EXERCISE OBJECTIVE.
Every line from the one that contains "Справочник (120, 1943)" to the end of the material below should be output exactly, with both ends included and nothing else.
*** Begin section ***
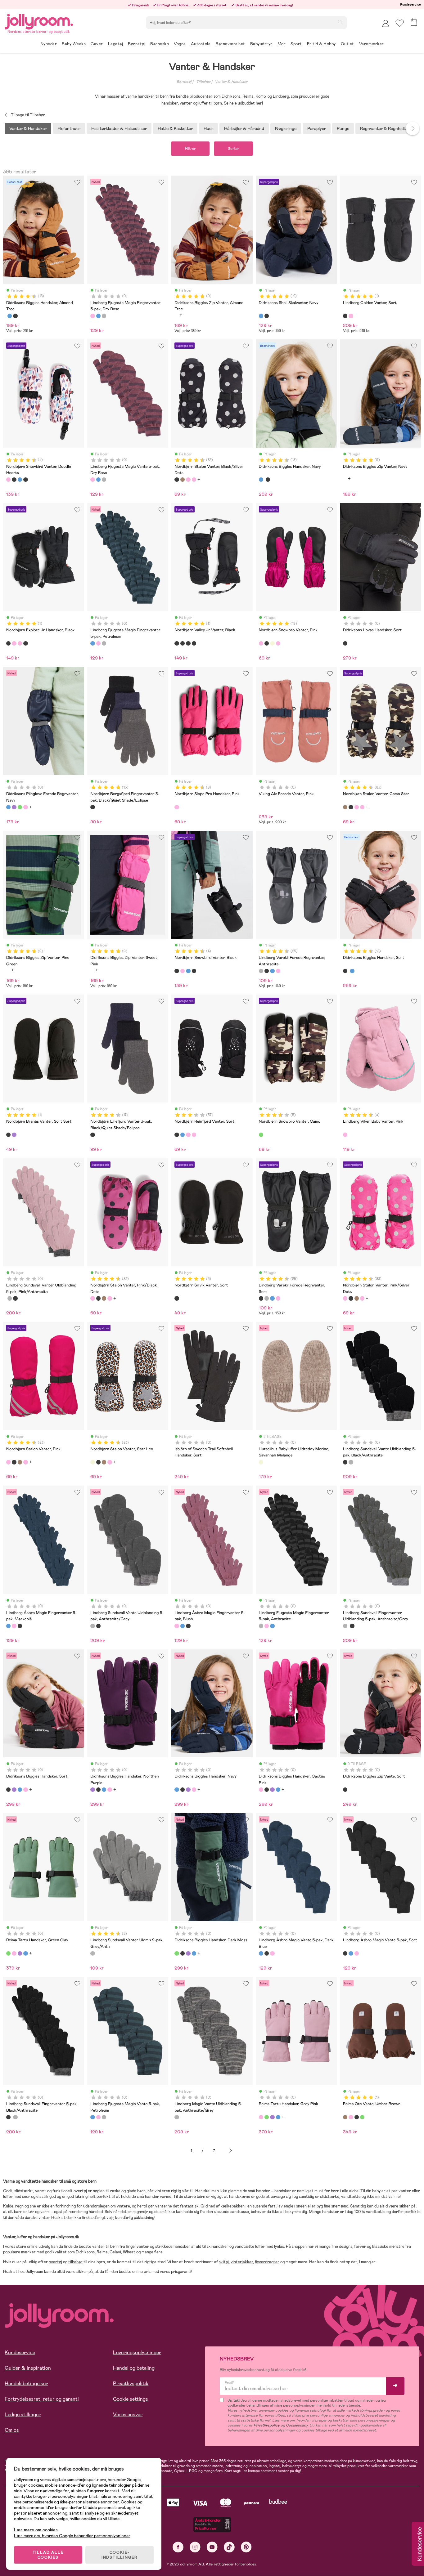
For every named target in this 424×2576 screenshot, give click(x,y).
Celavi (115, 2252)
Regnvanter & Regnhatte (384, 128)
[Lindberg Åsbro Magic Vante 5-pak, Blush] (272, 1953)
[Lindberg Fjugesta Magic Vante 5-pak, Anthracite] (104, 479)
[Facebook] (178, 2547)
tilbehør (75, 2262)
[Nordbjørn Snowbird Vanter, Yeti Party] (25, 479)
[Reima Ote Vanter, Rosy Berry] (351, 2117)
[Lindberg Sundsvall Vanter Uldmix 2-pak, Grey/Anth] (92, 1953)
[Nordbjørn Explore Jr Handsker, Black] (8, 643)
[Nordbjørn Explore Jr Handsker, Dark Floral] (14, 643)
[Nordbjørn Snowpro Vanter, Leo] (272, 643)
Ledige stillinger (23, 2414)
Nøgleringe (285, 128)
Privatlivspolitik (130, 2383)
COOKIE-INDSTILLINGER (119, 2555)
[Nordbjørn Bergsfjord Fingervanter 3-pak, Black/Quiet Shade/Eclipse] (92, 807)
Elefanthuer (68, 128)
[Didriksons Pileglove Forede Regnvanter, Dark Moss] (20, 807)
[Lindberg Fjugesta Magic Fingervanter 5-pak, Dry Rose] (92, 316)
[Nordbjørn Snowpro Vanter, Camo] (261, 1135)
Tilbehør (203, 81)
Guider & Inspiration (28, 2368)
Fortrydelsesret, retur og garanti (42, 2399)
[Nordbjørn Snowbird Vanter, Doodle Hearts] (8, 479)
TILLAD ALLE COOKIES (48, 2555)
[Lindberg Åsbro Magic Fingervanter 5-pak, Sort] (20, 1626)
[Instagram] (195, 2547)
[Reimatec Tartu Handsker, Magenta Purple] (20, 1953)
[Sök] (340, 22)
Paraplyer (316, 128)
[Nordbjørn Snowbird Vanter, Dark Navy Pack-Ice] (20, 479)
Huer (208, 128)
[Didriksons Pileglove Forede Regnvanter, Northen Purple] (14, 807)
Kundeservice (410, 4)
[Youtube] (212, 2547)
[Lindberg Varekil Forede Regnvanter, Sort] (266, 971)
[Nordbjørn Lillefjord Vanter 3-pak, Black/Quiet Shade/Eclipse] (92, 1135)
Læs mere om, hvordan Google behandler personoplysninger (72, 2535)
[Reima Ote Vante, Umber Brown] (345, 2117)
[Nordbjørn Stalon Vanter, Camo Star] (182, 479)
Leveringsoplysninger (137, 2352)
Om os (12, 2430)
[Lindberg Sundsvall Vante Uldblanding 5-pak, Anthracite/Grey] (351, 1462)
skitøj (224, 2262)
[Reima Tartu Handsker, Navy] (25, 1953)
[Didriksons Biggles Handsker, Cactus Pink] (25, 1789)
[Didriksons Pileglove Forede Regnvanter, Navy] (8, 807)
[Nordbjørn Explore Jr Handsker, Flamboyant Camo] (20, 643)
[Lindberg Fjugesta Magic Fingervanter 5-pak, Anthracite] (104, 316)
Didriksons (85, 2252)
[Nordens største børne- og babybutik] (39, 20)
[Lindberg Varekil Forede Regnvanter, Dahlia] (278, 971)
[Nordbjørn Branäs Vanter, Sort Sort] (8, 1135)
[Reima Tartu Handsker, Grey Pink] (14, 1953)
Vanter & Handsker (231, 81)
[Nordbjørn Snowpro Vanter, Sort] (266, 643)
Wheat (129, 2252)
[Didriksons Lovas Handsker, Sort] (345, 643)
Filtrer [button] (190, 148)
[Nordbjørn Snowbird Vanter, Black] (14, 479)
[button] (399, 23)
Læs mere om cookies (36, 2530)
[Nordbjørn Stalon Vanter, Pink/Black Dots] (188, 479)
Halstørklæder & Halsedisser (119, 128)
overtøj (55, 2262)
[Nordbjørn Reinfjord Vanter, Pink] (188, 1135)
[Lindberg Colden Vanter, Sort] (345, 316)
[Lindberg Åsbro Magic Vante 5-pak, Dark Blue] (261, 1953)
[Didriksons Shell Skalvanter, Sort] (266, 316)
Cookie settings (130, 2399)
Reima (102, 2252)
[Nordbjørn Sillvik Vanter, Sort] (176, 1298)
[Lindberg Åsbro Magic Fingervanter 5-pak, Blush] (14, 1626)
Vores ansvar (127, 2414)
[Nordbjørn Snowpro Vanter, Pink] (261, 643)
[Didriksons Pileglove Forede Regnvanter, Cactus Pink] (25, 807)
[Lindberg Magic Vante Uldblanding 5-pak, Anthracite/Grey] (176, 2117)
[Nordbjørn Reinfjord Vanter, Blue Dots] (182, 1135)
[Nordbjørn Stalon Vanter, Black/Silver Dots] (176, 479)
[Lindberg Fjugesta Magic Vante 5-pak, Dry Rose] (92, 479)
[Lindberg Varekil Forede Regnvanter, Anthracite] (261, 971)
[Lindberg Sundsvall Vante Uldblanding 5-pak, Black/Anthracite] (345, 1462)
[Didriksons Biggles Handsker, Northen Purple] (14, 1789)
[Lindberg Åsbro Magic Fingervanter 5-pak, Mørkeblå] (8, 1626)
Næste (230, 2151)
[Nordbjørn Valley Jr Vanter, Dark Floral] (194, 643)
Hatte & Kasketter (175, 128)
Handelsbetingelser (26, 2383)
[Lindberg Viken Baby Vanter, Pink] (345, 1135)
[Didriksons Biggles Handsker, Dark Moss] (176, 1953)
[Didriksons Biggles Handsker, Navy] (9, 316)
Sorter (233, 148)
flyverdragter (267, 2262)
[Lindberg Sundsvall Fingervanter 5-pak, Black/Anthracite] (15, 1298)
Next (412, 128)
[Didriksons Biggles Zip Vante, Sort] (345, 1789)
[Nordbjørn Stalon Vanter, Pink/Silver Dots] (194, 479)
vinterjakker (242, 2262)
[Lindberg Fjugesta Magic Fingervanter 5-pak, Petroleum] (98, 316)
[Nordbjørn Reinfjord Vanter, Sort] (176, 1135)
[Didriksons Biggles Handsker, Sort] (15, 316)
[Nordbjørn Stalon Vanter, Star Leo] (92, 1462)
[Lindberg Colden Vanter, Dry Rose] (351, 316)
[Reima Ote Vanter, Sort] (356, 2117)
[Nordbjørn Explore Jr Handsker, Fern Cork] (25, 643)
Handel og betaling (134, 2368)
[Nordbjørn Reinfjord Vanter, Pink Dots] (194, 1135)
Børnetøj (184, 81)
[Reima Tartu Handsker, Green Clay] (8, 1953)
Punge (343, 128)
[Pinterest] (246, 2547)
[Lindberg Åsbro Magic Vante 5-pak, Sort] (266, 1953)
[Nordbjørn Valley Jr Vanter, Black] (176, 643)
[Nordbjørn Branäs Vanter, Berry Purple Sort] (14, 1135)
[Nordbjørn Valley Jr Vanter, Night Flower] (182, 643)
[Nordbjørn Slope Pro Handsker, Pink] (176, 807)
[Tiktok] (229, 2547)
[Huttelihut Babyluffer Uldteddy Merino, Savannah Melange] (261, 1462)
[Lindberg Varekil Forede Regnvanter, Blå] (272, 971)
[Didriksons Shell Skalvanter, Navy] (261, 316)
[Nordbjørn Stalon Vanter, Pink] (8, 1462)
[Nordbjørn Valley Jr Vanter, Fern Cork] (188, 643)
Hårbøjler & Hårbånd (244, 128)
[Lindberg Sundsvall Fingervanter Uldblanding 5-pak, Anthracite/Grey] (9, 1298)
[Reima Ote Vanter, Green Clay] (362, 2117)
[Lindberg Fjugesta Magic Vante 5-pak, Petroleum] (98, 479)
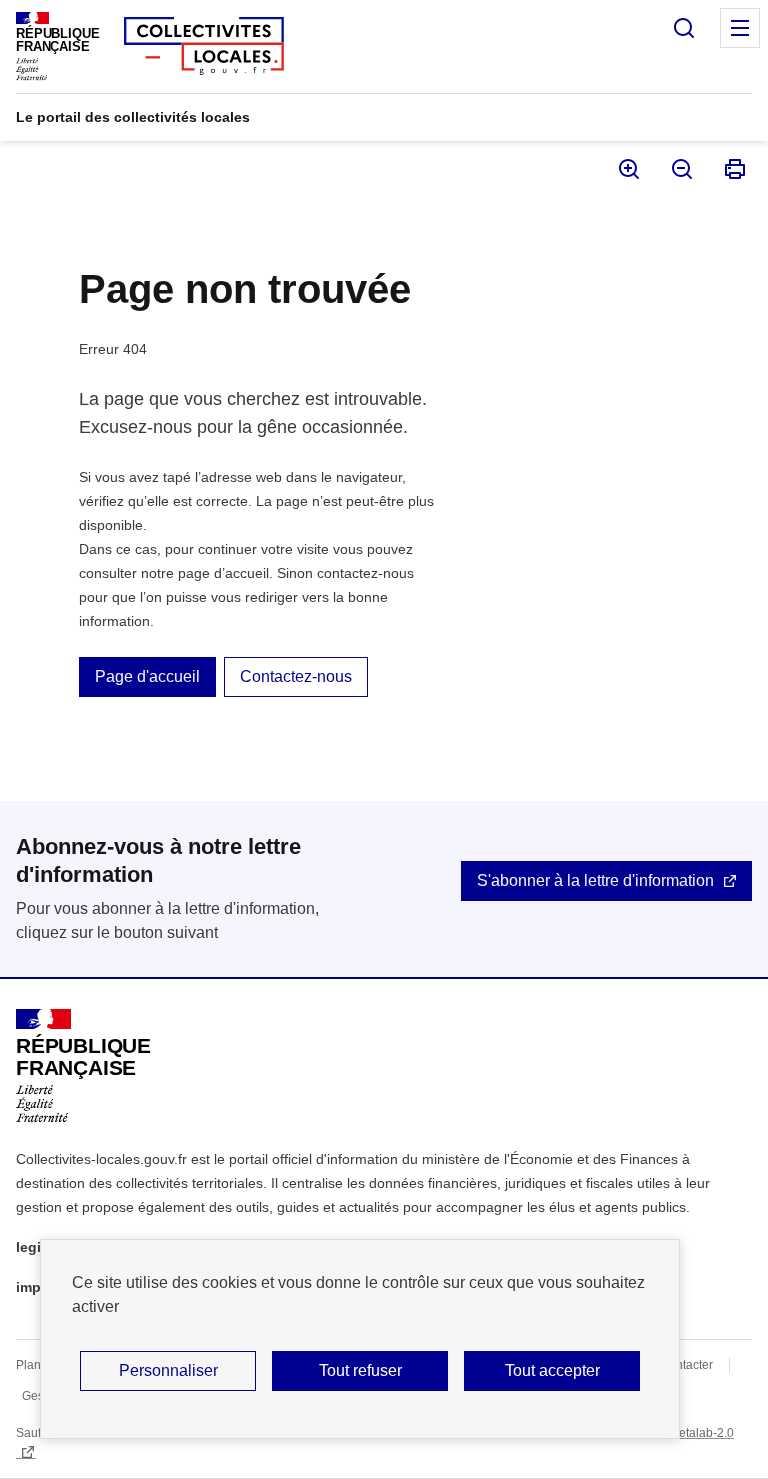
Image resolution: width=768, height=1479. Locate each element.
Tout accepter (552, 1370)
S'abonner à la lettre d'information (595, 880)
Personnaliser (168, 1370)
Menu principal (740, 28)
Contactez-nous (296, 676)
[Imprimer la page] (733, 169)
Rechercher (684, 28)
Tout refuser (360, 1370)
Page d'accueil (147, 676)
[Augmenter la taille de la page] (627, 169)
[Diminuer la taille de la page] (680, 169)
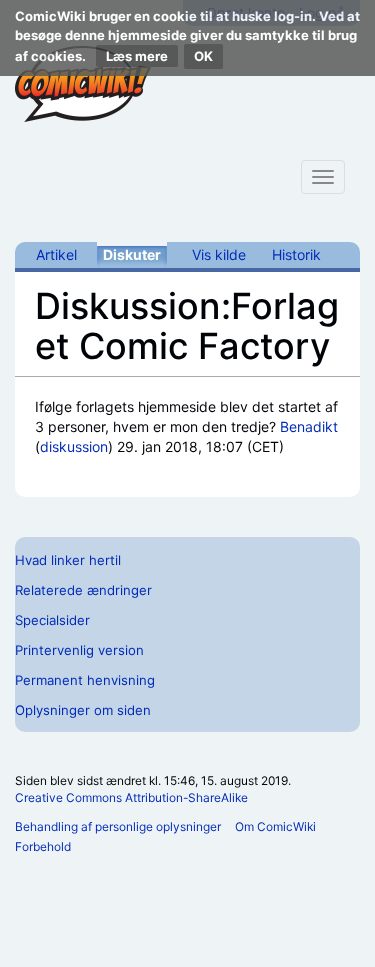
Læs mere (137, 56)
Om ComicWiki (275, 826)
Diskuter (132, 254)
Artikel (56, 254)
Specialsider (52, 620)
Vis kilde (219, 254)
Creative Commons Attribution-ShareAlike (131, 797)
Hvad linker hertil (68, 560)
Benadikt (309, 426)
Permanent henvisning (85, 680)
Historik (296, 254)
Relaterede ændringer (83, 590)
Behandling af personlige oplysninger (118, 826)
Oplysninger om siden (83, 710)
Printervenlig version (79, 650)
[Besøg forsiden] (83, 84)
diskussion (74, 446)
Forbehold (43, 846)
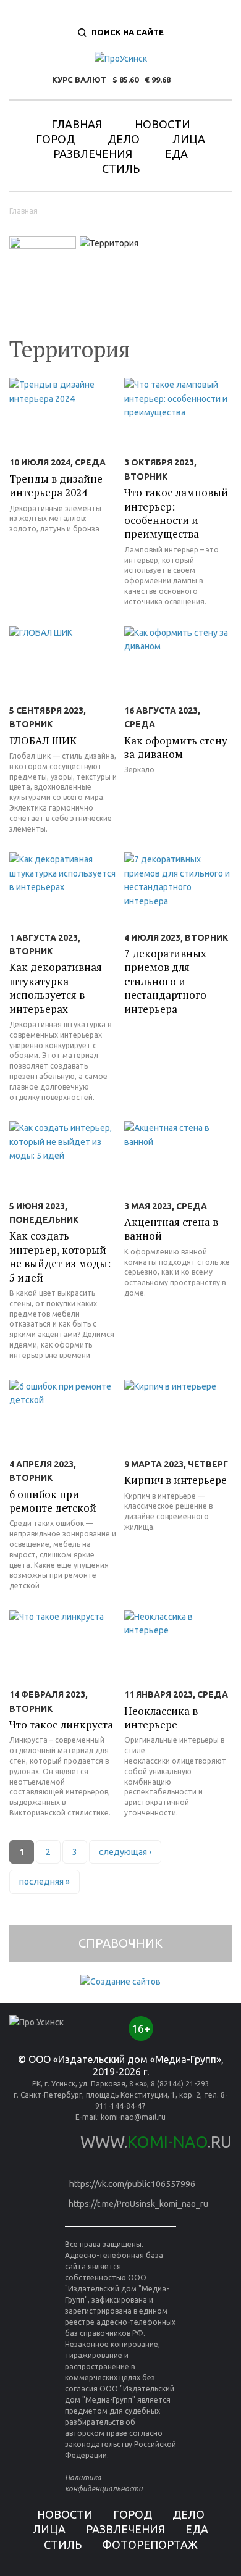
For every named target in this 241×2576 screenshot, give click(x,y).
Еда (176, 154)
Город (55, 139)
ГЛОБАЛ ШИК (43, 740)
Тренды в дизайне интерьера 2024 (56, 485)
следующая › (125, 1852)
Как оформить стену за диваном (175, 747)
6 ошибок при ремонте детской (52, 1501)
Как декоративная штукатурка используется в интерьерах (55, 987)
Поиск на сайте (127, 32)
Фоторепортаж (150, 2544)
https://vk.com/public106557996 (132, 2184)
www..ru (156, 2142)
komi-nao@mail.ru (133, 2117)
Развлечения (92, 154)
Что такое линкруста (61, 1724)
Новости (162, 124)
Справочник (120, 1943)
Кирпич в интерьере (175, 1480)
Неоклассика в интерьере (161, 1718)
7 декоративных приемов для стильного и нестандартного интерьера (165, 981)
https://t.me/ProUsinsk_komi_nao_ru (138, 2204)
*** End section ***
WRITTEN RESPONSE.
Справочник (120, 1943)
Кирпич в интерьере (175, 1480)
Неоклассика в интерьере (161, 1718)
7 декоративных приемов для стильного и нестандартного интерьера (165, 981)
https://t.me/ProUsinsk_komi_nao_ru (138, 2204)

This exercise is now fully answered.